◆ **What is being asked**:
Return every line of the material below that contains the string "Viewport", matching case exactly.

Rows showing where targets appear
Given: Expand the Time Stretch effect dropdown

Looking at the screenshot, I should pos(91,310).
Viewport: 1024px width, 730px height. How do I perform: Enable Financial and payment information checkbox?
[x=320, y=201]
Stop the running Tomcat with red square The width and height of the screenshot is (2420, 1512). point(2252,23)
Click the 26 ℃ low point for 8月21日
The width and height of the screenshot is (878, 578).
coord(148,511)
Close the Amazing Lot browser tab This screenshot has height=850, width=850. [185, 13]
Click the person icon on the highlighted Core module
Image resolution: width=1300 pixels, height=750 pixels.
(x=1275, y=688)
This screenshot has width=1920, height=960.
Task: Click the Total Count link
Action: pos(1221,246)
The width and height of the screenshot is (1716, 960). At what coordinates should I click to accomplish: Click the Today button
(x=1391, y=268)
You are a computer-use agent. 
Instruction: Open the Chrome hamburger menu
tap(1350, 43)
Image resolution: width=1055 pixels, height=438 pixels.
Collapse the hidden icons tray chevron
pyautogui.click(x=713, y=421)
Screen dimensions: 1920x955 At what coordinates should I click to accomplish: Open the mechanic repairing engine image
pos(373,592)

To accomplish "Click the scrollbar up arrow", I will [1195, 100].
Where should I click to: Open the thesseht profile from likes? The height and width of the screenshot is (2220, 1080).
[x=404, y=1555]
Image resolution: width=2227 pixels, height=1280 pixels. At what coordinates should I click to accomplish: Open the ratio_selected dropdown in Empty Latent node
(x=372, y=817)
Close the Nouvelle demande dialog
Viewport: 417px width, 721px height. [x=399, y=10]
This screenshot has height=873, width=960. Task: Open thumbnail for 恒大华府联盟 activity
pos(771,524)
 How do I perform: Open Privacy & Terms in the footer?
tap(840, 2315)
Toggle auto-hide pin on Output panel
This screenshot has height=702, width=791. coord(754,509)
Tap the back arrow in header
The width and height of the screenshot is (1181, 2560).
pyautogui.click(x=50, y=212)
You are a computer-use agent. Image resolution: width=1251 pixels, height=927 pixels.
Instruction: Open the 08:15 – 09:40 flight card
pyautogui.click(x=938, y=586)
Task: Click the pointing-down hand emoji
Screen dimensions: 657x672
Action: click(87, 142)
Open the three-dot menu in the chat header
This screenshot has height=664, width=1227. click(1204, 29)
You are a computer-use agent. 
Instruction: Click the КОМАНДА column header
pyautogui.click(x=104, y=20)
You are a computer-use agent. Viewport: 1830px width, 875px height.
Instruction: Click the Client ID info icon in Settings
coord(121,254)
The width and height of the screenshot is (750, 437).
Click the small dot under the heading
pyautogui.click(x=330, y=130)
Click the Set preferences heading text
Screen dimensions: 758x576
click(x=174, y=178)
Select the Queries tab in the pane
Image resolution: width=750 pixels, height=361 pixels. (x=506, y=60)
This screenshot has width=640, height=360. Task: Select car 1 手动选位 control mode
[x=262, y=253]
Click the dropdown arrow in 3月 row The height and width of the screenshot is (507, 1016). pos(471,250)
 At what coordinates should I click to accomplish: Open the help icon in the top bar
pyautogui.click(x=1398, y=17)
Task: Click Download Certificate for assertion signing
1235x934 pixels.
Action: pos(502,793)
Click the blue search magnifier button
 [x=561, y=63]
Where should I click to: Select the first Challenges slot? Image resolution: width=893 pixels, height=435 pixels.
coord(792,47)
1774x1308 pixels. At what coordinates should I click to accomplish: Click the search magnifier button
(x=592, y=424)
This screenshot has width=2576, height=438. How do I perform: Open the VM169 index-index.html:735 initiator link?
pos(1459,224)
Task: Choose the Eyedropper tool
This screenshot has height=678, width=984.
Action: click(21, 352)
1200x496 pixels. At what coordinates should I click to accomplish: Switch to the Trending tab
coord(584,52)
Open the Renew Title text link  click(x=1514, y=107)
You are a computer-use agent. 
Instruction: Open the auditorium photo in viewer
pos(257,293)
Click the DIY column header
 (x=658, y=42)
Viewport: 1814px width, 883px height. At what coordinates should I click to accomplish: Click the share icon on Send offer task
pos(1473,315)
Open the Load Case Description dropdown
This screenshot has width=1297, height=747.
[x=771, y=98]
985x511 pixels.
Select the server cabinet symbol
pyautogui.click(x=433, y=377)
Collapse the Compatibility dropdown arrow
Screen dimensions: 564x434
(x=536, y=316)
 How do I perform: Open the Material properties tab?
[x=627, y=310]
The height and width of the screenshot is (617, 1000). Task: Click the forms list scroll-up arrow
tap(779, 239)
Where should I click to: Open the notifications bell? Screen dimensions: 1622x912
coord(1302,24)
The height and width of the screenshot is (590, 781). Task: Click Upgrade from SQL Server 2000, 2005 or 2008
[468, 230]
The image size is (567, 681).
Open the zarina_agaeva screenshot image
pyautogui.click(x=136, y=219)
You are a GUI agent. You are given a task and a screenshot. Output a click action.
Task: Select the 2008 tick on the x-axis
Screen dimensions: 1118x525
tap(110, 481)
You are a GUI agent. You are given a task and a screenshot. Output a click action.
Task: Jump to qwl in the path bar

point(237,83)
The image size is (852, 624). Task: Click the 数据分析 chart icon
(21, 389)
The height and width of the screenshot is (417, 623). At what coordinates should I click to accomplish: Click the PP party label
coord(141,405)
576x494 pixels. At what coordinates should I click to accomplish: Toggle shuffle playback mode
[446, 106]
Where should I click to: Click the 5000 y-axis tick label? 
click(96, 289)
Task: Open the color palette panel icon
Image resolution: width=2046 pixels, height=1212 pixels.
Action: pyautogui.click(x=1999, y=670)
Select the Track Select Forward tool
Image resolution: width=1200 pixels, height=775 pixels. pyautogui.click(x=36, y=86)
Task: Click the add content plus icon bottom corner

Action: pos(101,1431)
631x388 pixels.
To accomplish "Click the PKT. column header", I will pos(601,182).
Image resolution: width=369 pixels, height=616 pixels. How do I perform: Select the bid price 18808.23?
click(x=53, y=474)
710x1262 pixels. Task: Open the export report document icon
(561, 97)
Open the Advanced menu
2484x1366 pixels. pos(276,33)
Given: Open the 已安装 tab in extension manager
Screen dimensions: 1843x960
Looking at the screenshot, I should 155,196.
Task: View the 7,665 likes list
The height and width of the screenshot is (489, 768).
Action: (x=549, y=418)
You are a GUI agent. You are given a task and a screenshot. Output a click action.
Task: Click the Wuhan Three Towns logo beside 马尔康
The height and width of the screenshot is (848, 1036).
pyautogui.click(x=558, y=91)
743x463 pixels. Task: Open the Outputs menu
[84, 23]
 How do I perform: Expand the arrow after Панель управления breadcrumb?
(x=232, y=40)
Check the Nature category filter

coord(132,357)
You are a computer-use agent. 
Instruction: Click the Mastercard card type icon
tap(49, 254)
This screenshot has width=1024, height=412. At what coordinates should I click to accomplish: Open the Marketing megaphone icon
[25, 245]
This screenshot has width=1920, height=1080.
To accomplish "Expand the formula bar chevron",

◆ **Final result**:
Viewport: 1024px width, 730px height. How do I perform: Enable Financial and payment information checkbox?
Viewport: 417px width, 721px height. [x=399, y=10]
You are a computer-use agent. Viewport: 1830px width, 875px height.
Viewport: 1814px width, 883px height. At what coordinates should I click to accomplish: Click the share icon on Send offer task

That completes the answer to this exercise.